I came across this article from Info world entitled: Researchers: Take anti-spam fight to the Web and I've finally stopped laughing.
Someone has gotten a clue about how to win this war without taking the entire internet down with it.
I have to ask, are anti-spam researchers all clueless? I hate to start off with such a inflammatory comment, but really. Remember Blue Frog? How pathetic was that! I was fine with the fact that their 'solution' ended up DDoSing their site, but when the hackers scooped the domain because this company was negligent with their abilities they affected hundreds if not thousands of innocent users who thought their product was some solution. Well they were very VERY wrong.
Today, someone has discovered that 'if we seek to take down the web sites rather than the mail servers we could actually make a dent in spam'. WOW....it's taken how many years for 'researchers' to figure this out? Unbelievable. In law enforcement this has always been the approach is to determine where the money is going and stop it at the end. Not to say this has been terribly effective since multi-jurisdictional rules, laws, etc. have hampered most efforts it has been 'very' effective when not hampered by such things.
If we can decide to start getting registrars to pull domains that are hosting and/or harboring such web sites, then very quickly we affect their operations. My thoughts on this have been working to stop spammers using this methodology for nearly 7 years and it works well when it stays within a countries boundaries. Unfortunately, most others seek to deal with the spam itself, by trying to catch the spammer, rather than the web sites behind the money. This isn't rocket science, someone is using the spam to sell products/services. When that spam links to the web site your now on the money. The spammer and the email is useless now, it's probably a forged email with bogus details, but the LINKS are what have to be good. Sure they can relay, proxy, encrypt, obfuscate, etc. but it still results in a visit to a web site, and using some means a payment for products/services. Once this happens we can follow the money very exactly to the destination, and nail the recipient directly. Regardless of how legit this company is (I frankly couldn't care if it was Halliburton!) You shut down their domain. Now they have to deal with the spam whether or not they directly participated or not. They "are accountable for all funds ", according to most trade law, so these funds paid via spam can be held for criminal investigation. I'm sure even Halliburton would work diligently and positively to correct this and ensure that they are meeting regulatory requirements. I mean if Visa and Mastercard can refuse to honor payments to companies like allofmp3 because of their 'questionable' practises, whats stopping them from doing the EXACT same thing on spam-directed sales? Getting a clue, in my mind.

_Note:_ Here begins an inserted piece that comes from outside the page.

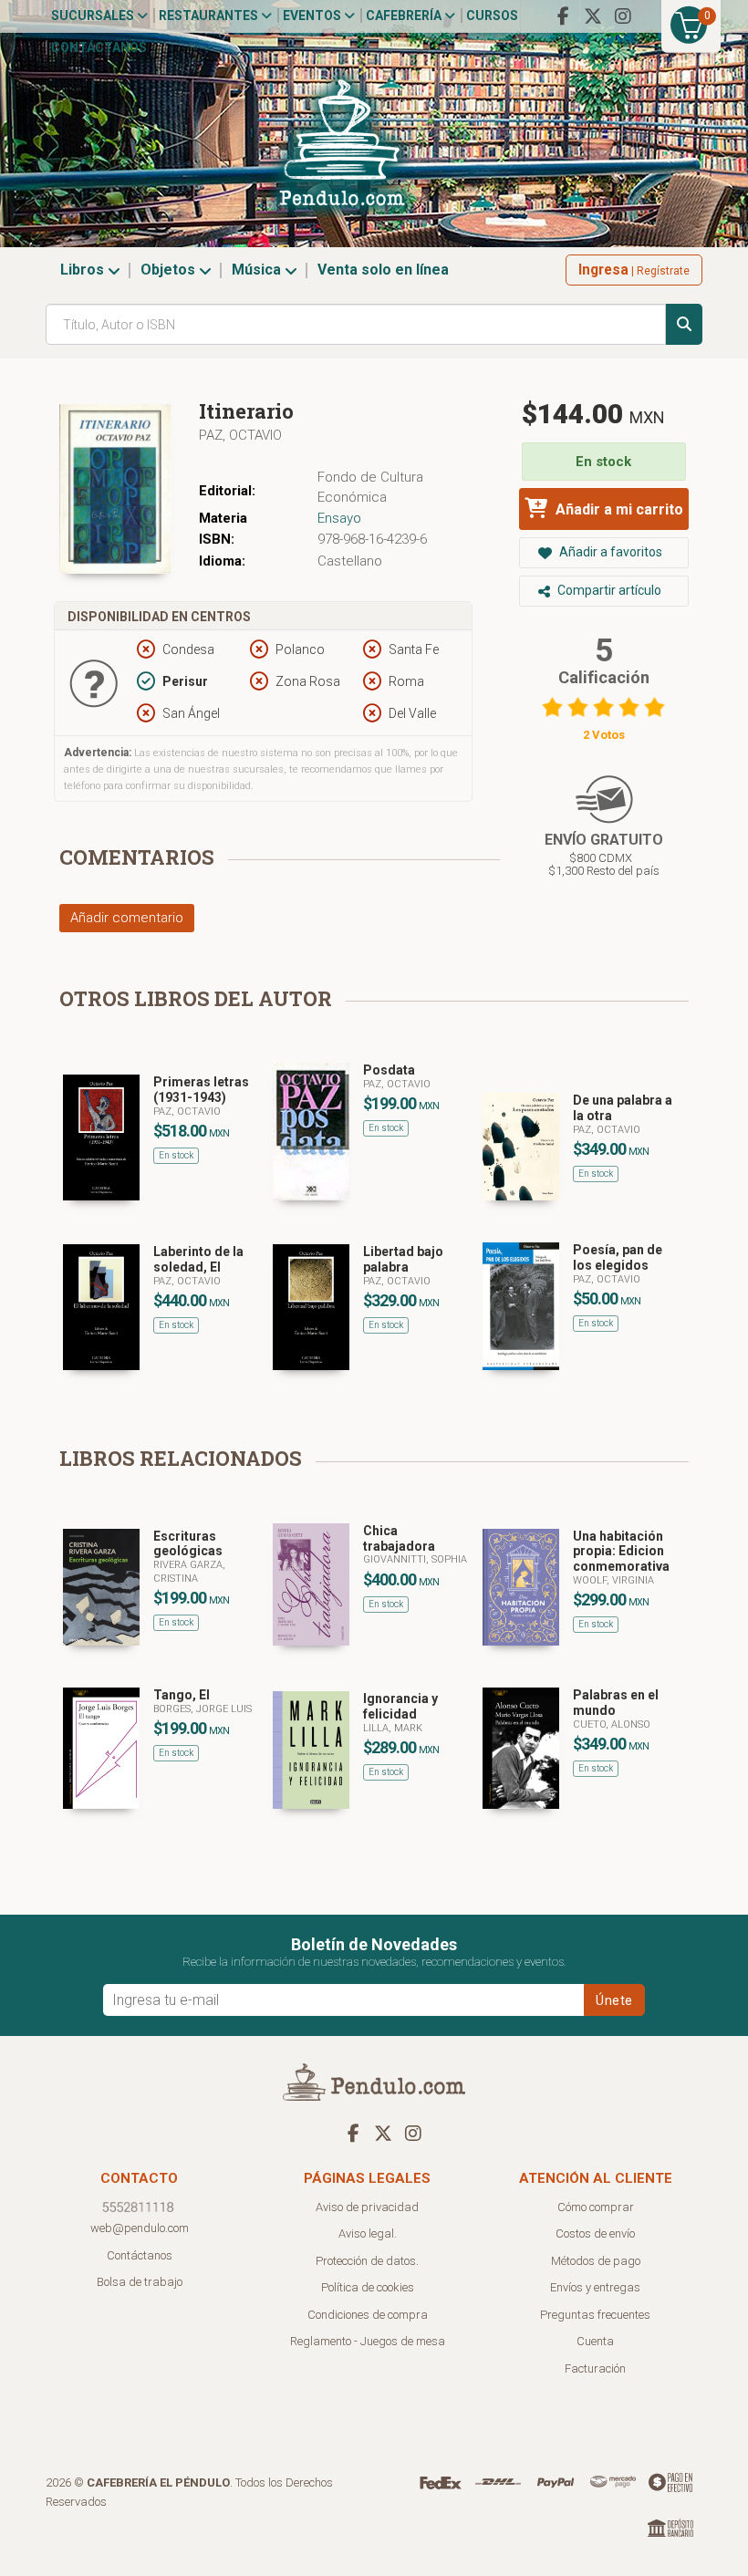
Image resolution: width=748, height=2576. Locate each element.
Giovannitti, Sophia (415, 1559)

Ideally, what needs to be done is a international trade law (UN you paying attention here!?!?) that says any domain shown (not proven) to be profiting from spam activity will be shut down pending investigation, if proven then the domain will be permanently blacklisted for a period of 2 years. This will quickly eliminate evil domains from running rampant, allow the registrars to make more money (since the spammers will likely re-domain somewhere else). If the host or registrar is party to this, then they should be help criminally liable and charged under international law.
Unfortunately with the UN all gaga over CO2 emissions, I can't see this coming to light for another 5 years, but maybe since the anti-spam researchers have learned what nearly every forensic investigator has discovered years ago, perhaps we can see some light heading our way.
Now if we can do something about those stock emails...I have a great idea!